Needle Soup with Sausage and Swiss Chard
3 fresh garlic sausages, about 1/2 pound in all
1 Tablespoon olive oil
1 large onion, chopped
3-4 cloves garlic, roughly chopped
1-2 ribs of celery chopped, with the leaves
1-2 large carrots, chopped
1 16oz can white beans (I use Navy beans out of sentiment)
1 16 oz can chopped tomatoes
6 (approx) cups chicken broth
1 Tablespoon fir needles, finely minced
3-4 large leaves of Swiss chard, roughly chopped (or you could use spinach, or other greens, but you'd probably need to cook the other greens longer to soften them)
In a large kettle or pot, heat the olive oil to shimmering.
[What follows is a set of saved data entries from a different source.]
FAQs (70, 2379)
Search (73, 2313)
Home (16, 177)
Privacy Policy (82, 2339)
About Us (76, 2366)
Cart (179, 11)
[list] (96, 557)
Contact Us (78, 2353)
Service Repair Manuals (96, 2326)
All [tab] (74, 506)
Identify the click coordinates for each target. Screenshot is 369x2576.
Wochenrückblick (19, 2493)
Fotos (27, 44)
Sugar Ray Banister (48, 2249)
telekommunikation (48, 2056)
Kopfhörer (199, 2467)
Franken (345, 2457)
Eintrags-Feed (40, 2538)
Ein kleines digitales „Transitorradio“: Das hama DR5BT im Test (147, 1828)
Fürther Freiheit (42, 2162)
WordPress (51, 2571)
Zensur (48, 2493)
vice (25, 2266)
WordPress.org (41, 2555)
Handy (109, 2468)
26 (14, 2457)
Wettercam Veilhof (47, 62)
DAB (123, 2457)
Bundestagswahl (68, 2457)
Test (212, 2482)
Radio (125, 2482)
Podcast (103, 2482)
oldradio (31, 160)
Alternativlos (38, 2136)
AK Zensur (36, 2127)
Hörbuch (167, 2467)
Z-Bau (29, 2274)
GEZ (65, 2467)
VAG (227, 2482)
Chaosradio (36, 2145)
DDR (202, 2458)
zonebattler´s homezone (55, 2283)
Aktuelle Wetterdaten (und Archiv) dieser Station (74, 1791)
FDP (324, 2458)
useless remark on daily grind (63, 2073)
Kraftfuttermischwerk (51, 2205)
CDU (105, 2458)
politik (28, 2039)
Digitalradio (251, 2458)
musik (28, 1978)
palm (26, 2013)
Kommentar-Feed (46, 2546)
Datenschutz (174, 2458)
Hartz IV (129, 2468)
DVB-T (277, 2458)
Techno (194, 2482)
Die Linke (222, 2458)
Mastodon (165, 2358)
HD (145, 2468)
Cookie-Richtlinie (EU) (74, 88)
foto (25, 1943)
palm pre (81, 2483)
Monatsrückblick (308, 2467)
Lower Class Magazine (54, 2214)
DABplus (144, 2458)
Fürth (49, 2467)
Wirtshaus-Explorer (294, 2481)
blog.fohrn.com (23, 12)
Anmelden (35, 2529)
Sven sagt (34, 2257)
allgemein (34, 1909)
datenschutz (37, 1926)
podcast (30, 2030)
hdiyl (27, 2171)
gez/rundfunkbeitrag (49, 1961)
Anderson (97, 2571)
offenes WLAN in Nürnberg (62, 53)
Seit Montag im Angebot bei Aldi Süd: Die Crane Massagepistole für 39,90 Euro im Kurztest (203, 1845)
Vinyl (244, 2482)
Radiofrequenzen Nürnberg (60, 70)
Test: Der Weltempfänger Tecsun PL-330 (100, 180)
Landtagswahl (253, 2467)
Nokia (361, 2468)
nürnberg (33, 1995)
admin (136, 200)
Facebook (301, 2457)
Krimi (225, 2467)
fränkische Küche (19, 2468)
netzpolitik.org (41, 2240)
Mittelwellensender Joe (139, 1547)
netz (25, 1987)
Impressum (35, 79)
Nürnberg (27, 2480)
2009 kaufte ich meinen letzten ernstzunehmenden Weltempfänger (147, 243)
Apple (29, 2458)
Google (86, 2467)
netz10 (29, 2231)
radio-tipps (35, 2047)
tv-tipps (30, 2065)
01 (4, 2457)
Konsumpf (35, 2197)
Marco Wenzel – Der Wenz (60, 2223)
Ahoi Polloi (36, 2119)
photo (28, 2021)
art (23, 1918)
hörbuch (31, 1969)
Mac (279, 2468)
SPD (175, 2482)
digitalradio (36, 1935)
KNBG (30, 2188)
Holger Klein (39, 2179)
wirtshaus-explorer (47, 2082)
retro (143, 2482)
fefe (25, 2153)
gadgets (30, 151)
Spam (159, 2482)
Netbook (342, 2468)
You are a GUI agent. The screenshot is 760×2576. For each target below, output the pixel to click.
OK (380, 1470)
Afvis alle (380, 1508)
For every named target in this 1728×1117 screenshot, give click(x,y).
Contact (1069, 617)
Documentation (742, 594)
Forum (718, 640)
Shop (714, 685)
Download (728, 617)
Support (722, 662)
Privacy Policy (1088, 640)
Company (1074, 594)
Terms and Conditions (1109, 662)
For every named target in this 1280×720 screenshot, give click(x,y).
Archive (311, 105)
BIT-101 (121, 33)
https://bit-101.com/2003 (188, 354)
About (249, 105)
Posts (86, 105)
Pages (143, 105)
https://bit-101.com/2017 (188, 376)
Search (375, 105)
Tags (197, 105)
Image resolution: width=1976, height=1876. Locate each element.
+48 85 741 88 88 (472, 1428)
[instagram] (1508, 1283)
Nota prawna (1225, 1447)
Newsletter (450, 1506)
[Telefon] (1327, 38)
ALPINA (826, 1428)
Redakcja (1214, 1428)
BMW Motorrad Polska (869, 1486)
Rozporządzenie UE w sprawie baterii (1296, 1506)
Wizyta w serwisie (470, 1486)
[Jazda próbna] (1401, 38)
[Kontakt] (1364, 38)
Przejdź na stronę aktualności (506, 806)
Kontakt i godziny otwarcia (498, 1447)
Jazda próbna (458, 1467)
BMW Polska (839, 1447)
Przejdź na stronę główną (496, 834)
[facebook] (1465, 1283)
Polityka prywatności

Squeeze the sausage out of its casing in little bibbits, sautéing them until nicely browned. Add the rest of the vegetables in this order: onion, garlic, celery, carrot, cooking each successive veggie for a few minutes over medium heat. Add the beans, tomatoes, chicken broth and fir needles, bring to a boil, then cover and reduce the heat to simmer for about an hour. Add the Swiss chard and cover until the chard softens and relaxes, perhaps 5 more minutes. Ladle into bowls.
You will need pepper but you may not need salt, depending on how salty your sausage is. With the tang of pine missing, you might want to add some rosemary, too. I'm imagining that they would taste similarly.